Hey guys, I'm new here!

Just started looking into a poker table project with a friend. We plan to build a poker table and we want to make the table light up depending on who the dealer is, whose turn it is, who is all-in, etc.  We realized that to do this we would need to use 16 pushbuttons and 32 LEDs.  We have written the code already as a C++ simulation which we will need to convert to arduino (i.e. getting rid of our "couts" and using "digitalwrite" and such to actually activate the LEDs).

So my question for you guys is...(drum roll please)... is this project feasible? Any advice in general in setting off on our quest for an electronic poker table?

Thanks in advance!

MichaelMeissner

Sure it sounds do-able.  The only gotcha might be powering the lights if all 32 lights are on at the same time.  If only a few lights are on, it should be ok.  Using the Mega probably simplifies things, since it can handle 54 digital input/outputs (16+32 = 48) without additional hardware.  If you buy an Uno or other Arduino, you will likely need shift registers to deal with all of the buttons and lights.

Thanks!

I have another noob question now. What will be the best way to wire the LEDs and pushbuttons back to the arduino? I assume having a breadboard under the table with 40+ some wires dangling around isn't the best way to go about it. Unfortunately I don't know of anything else. :(

MichaelMeissner

You can simplify things a bit by using combination wires.  I would think using either phone cables (RJ-11) or ethernet cables (RJ-45) would work.  You can get wiring kits at places like Home Depot, etc. for doing either type of cable with a breakout on each end.  I would imagine a small perfboard (http://en.wikipedia.org/wiki/Perfboard) or breadboard to hold the two lights, button, and the RJ-11/RJ-45 breakout.  However, I suspect what you want to do is do the cabling underneath the table, and use surface mount lights and buttons, drilling 3 holes in the table for each seat.  If I were doing it, I would try to have the table top removable so that you can get easier access to the electronics underneath.

PeterH

Well at some point you simply have to deal with a huge bundle of wires plugged into lots of terminals at the Arduino end. In case you're using a UNO/Mega or similar with sockets on the board, you can get connectors and crimp pins that you can use to create headers that plug in quite neatly, and these guys have some suggestions about that. You will probably want to use a break-out shield of some sort though.
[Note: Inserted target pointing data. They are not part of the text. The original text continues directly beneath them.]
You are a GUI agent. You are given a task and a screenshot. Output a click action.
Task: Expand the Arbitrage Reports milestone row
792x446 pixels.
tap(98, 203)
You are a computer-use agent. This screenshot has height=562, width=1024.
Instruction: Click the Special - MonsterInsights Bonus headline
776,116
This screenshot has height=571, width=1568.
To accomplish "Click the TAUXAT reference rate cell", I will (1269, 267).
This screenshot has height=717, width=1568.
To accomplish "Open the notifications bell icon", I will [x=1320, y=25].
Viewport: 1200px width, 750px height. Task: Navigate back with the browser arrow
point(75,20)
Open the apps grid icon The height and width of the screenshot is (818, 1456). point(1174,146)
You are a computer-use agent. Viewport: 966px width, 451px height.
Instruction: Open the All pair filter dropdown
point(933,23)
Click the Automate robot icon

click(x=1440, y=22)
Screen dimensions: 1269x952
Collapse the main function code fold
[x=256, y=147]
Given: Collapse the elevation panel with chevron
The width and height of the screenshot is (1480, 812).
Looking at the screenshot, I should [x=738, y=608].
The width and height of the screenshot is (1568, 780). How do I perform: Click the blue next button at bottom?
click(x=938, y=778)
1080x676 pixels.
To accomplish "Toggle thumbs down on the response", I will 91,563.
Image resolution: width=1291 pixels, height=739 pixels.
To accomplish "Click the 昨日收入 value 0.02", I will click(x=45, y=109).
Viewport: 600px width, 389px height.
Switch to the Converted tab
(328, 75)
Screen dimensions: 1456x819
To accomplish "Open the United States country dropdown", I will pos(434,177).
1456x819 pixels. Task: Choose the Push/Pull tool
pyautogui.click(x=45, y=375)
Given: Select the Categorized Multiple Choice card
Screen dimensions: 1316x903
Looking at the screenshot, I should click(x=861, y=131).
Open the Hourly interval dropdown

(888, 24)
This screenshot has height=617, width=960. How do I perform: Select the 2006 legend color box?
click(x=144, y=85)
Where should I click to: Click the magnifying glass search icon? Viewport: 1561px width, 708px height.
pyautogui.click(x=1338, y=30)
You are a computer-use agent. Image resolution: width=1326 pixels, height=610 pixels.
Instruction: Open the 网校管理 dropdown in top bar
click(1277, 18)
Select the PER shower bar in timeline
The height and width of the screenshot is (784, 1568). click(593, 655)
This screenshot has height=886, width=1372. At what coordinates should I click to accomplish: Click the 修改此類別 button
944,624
I don't know how many places you have at the table or how many wires per place, but you can get ribbon cable with up to 40 conductors in various lengths. If you use a ribbon cable per place, I imagine that would keep your cable routing round the table nice and tidy. Depending how many wires you need per place, you may be able to use something more compact such as CAT5 cable.
I only provide help via the forum - please do not contact me for private consultancy.

Thanks guys. I'm seeing a lot of great ideas here that I wouldn't have thought of myself.

MichaelMeissner

One other suggestion, use different colored wires to mark each light and button.  I.e. maybe make all left lights use a green wire, all right lights blue, the common ground black, and the push button wire yellow.  If you use RJ-11/RJ-45 cables to get to each seat, use a different colored wired for each seat.  If not, get a label maker and label each wire at each end.

scottyjr

Perhaps it would be a good idea to add create a protected space under the table to hold boards and wiring by adding a slightly dropped down piece of inexpensive, light material under the table. - Scotty

I've done something very similar to your idea. You can check it out at http://jrtrzeciak.wordpress.com/. To solve your LED problem, you could use a digital LED strip like I did (http://adafruit.com/products/306). Then you only need to digital outputs for all the lights. You can cut the strip after every LED or two and solder a jumper between the sections as long as you'd like.

Also, I made a small control box for mine with a couple switches and potentiometers to control the lights. However, I have some web programming experience and made a web app as well. It works very well with the Ethernet shield. I rarely use the control box anymore.

Take a look at mine and see what you think. I'd be happy to help.